In December 2025, Anthropic set up a unique test. It built a used-goods marketplace for staff at its San Francisco office, handed each person an AI agent trained on what they wanted to sell and buy, and told the bots to negotiate with each other. No human could intervene or approve deals.
In one week, 69 employees’ agents struck 186 real transactions worth over $4,000. Goods changed hands physically at a swap party afterwards. The experiment, called Project Deal, attempted to answer a straightforward question: Can AI agents do bargaining at all, and does the quality of the model behind the agent change the outcome?
The secret model swap
Anthropic ran four versions of the market at once. Two used Claude Opus 4.5, the frontier model at the time, for every agent. Two others quietly assigned half the participants Claude Haiku 4.5, a smaller, less capable model. Staff did not know which run was real or which model they had until everything was over.

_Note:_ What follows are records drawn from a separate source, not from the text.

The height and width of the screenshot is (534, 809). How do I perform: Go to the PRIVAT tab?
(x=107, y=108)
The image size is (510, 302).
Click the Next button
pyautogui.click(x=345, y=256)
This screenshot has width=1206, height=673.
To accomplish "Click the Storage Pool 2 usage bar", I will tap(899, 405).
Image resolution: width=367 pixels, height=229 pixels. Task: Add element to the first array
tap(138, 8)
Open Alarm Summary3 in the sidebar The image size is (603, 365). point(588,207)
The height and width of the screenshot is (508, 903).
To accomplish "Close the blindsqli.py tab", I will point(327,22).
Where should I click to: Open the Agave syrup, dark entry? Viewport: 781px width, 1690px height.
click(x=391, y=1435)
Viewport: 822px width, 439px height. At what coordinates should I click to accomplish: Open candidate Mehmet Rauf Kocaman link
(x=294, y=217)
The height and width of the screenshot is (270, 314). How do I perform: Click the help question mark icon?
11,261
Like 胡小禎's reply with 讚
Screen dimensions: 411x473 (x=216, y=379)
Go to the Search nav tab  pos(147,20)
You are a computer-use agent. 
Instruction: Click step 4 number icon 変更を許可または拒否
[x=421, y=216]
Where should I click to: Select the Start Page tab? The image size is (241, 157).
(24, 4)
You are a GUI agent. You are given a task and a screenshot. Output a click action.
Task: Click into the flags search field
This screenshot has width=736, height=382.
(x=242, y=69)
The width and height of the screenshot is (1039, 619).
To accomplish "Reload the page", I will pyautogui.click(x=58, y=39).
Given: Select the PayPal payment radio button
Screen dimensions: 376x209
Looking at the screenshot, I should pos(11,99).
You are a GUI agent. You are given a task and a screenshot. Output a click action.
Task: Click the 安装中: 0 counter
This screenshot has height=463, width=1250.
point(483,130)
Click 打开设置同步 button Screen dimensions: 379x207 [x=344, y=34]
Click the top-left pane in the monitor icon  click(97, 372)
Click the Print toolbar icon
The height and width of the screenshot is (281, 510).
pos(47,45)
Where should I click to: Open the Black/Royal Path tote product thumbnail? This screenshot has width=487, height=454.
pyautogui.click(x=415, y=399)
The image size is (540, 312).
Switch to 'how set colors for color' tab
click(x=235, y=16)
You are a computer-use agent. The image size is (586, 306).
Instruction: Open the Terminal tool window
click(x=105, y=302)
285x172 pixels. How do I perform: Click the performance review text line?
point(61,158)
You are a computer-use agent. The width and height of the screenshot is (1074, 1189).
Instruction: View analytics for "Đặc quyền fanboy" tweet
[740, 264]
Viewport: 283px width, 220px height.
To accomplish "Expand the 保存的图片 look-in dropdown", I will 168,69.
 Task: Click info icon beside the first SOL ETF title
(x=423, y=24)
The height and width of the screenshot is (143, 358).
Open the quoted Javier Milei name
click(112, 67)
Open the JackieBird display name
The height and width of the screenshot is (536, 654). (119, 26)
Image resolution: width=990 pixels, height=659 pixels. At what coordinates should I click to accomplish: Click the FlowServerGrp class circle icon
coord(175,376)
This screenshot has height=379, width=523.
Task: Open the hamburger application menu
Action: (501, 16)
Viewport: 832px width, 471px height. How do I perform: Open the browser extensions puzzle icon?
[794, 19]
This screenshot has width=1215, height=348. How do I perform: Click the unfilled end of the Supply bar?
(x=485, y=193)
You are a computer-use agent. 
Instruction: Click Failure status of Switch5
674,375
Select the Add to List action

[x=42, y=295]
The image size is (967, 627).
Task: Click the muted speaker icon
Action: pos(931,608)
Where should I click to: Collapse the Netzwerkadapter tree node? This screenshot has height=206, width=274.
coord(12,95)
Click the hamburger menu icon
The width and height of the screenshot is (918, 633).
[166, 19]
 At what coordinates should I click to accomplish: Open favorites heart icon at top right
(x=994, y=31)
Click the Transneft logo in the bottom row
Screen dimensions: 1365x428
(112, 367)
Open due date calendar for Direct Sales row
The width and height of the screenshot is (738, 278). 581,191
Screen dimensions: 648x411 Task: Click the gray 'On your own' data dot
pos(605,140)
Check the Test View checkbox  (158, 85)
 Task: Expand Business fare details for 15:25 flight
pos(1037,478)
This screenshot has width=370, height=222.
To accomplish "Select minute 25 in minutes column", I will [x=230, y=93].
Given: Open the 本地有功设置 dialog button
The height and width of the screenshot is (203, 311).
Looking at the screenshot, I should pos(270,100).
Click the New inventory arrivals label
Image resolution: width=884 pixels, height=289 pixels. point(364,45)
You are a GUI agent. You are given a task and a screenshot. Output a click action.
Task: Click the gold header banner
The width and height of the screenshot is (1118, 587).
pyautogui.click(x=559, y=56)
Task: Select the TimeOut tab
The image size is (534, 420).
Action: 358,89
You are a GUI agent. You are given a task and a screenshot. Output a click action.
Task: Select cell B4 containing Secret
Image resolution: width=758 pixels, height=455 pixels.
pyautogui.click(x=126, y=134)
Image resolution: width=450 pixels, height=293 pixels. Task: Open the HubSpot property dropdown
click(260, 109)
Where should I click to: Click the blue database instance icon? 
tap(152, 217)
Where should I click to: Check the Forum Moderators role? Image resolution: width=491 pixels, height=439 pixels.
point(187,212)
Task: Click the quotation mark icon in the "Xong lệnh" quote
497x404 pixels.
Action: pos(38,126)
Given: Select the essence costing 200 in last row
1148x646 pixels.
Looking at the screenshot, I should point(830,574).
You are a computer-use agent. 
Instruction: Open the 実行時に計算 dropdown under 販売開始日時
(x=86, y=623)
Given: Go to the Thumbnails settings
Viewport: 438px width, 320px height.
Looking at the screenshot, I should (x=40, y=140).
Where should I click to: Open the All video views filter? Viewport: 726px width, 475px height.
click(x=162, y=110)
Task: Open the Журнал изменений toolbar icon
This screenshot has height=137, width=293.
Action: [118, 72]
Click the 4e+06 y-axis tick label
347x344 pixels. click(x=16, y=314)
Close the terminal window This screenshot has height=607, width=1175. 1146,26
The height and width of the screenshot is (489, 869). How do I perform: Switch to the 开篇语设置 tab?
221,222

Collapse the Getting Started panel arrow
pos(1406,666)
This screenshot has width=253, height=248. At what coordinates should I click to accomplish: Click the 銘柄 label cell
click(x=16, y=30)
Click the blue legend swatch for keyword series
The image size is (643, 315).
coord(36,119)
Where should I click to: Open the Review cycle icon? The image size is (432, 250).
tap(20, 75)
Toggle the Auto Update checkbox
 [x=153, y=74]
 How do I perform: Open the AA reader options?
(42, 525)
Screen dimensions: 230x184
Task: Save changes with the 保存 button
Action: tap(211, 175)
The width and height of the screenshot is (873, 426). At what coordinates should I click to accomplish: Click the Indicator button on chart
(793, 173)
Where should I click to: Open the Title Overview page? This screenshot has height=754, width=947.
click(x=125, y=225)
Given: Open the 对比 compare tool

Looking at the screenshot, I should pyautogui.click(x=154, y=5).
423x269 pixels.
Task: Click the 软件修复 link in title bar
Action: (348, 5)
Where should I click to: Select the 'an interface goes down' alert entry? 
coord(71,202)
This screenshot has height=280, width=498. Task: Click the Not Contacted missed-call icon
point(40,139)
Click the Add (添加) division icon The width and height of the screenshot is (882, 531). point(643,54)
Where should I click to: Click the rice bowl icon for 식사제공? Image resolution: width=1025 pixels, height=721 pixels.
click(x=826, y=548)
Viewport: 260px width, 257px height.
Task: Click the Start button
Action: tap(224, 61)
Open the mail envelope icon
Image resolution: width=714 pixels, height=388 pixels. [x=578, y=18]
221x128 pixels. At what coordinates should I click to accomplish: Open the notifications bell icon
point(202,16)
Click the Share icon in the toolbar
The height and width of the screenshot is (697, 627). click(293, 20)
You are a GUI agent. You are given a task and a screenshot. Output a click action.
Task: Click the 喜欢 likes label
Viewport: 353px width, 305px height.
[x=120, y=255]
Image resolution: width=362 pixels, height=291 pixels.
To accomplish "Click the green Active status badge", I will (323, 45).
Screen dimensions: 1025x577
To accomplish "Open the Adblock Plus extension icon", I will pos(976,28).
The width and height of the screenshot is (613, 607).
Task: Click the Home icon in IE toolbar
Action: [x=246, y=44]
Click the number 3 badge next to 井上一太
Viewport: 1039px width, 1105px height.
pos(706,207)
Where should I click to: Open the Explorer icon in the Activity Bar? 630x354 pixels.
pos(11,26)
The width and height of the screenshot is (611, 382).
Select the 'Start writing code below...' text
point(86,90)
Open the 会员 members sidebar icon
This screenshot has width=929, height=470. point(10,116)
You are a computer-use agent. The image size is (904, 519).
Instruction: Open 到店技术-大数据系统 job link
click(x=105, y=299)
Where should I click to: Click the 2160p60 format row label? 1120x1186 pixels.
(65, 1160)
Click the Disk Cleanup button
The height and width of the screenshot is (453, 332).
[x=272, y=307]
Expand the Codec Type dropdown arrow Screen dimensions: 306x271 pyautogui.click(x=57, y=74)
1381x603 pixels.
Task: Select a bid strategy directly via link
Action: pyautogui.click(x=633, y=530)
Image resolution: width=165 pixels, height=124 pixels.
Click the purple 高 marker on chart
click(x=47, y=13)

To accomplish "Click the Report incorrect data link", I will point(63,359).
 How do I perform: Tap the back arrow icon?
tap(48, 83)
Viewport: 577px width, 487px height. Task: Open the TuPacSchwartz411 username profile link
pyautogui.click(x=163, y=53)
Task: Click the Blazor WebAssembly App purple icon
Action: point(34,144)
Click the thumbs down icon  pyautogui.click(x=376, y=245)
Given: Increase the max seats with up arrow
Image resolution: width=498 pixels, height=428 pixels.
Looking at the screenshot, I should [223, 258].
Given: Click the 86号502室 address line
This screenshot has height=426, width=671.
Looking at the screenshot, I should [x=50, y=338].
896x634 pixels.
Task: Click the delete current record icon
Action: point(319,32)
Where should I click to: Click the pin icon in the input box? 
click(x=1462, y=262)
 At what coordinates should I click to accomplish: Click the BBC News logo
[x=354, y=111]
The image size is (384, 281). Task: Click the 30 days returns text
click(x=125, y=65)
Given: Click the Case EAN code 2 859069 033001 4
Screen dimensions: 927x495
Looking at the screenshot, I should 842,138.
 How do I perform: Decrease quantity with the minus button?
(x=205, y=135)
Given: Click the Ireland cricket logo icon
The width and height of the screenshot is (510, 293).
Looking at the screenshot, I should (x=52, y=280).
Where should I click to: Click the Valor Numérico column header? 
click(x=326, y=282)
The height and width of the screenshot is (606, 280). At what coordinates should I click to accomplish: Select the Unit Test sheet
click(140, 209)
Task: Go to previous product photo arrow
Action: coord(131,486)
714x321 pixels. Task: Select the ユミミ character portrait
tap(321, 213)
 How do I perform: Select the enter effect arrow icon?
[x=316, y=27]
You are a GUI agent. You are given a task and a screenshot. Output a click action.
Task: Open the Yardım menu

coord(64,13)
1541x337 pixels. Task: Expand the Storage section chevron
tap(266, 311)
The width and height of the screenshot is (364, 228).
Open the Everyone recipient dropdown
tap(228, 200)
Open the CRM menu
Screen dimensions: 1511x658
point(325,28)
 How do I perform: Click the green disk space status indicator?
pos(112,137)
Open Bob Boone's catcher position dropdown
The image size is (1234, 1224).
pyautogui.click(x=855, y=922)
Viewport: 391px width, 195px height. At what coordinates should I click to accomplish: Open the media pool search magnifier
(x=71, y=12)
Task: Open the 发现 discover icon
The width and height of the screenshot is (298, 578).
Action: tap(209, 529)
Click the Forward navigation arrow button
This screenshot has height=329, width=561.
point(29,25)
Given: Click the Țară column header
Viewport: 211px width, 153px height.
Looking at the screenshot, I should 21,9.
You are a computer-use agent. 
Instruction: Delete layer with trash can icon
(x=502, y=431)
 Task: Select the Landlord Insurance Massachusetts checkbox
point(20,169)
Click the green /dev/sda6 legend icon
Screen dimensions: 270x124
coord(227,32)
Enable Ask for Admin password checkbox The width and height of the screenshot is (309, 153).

The gap was immediate. Opus-powered agents completed about two more deals per user on average. They sold the same items for more money, fetching an extra $3.64 per item compared to Haiku. They also paid less when buying, saving roughly $2.45 per transaction. In one case, the exact same broken folding bike went for $38 when Haiku handled the sale and $65 when Opus took over. A lab-grown ruby sold for $35 through Haiku and $65 through Opus.
Nobody noticed they lost out
After the market closed, staff rated how fair their deals felt. The scores clustered around the middle of the scale regardless of which model had represented them. Even when asked to rank their bundles of goods from best to worst across different runs, 11 of the 28 people who experienced both models actually preferred the one where they had the weaker agent. The disadvantage was measurable but imperceptible to the people on the wrong end of it.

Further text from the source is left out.